I am a big fan of the authors 1999 book on Statistical Natural Language Processing, and I and was thrilled when I found this new book online -- just search for "Information Retrieval" on Google.
In these two books, they describe the theory behind a vast toolbox which can be used to construct new tools/products for the Internet. Now I can go back to them when the need arises.
For starters, I appreciate the detailed theoretical explanations of topics that I could not find in other texts, and the references to related work are especially helpful. One of the other books I read was Information Retrieval by Grossman, which is an older book but has a more condensed style compared to this. Grossman's discussion of clustering was more high level and referenced a few more papers that I found useful. That helped increase my interest to read through these chapters in which offer greater detail.

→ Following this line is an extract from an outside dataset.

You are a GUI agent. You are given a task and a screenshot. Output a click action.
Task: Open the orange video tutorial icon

Before I felt like I could place each topic in its appropriate context, I had to spend six months of reading both the books, playing with code and finding s/w packages, searching the research literature, reading papers and other books, and then cycling back to the books. Here's are some suggestions for things I'd like to see:
1. A set of recomended programming tools: in some books on Perl -- such as the chapter "Natural Language Tools" in pages 149-171 in "Advanced Perl Programming" by Simon Cozens (O'Reilly) -- you get a very "quick & dirty" introduction to maybe 20-30% of the concepts in these two books along with ways to implement and play around with them. Although Perl has many natural language processing tools, the Cozens book cuts to the chase, explains which are the best tools, and shows you how to use them. I think knowing such shortcuts aids in learning how to apply and improve on them. The more complex and sophisticated topics, the more likely to make it out into the real world if they are easy to play with.

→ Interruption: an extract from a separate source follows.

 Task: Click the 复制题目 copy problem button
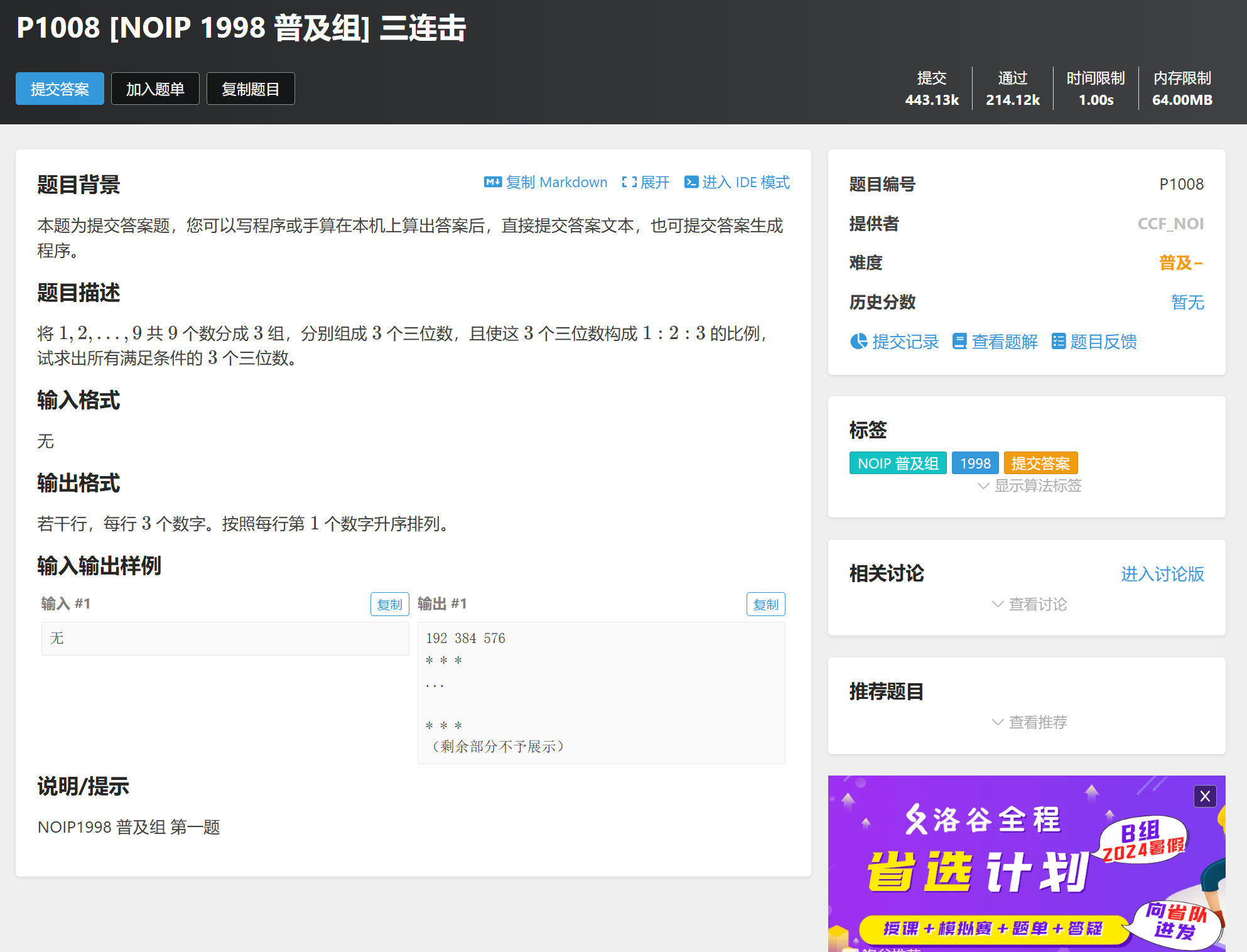pos(251,89)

2. More data/examples on what does/doesn't work with end-users: Numbers, graphs, and charts are all good stuff. I always appreciate it when the authors referenced quantitative comparisons, real-world products, and history of Internet. One of the reasons I had to consult the research literature was to broaden my understanding of quantitative comparisons between different techniques involving end-users, which were typically done in the context of complete systems studies that users could try out.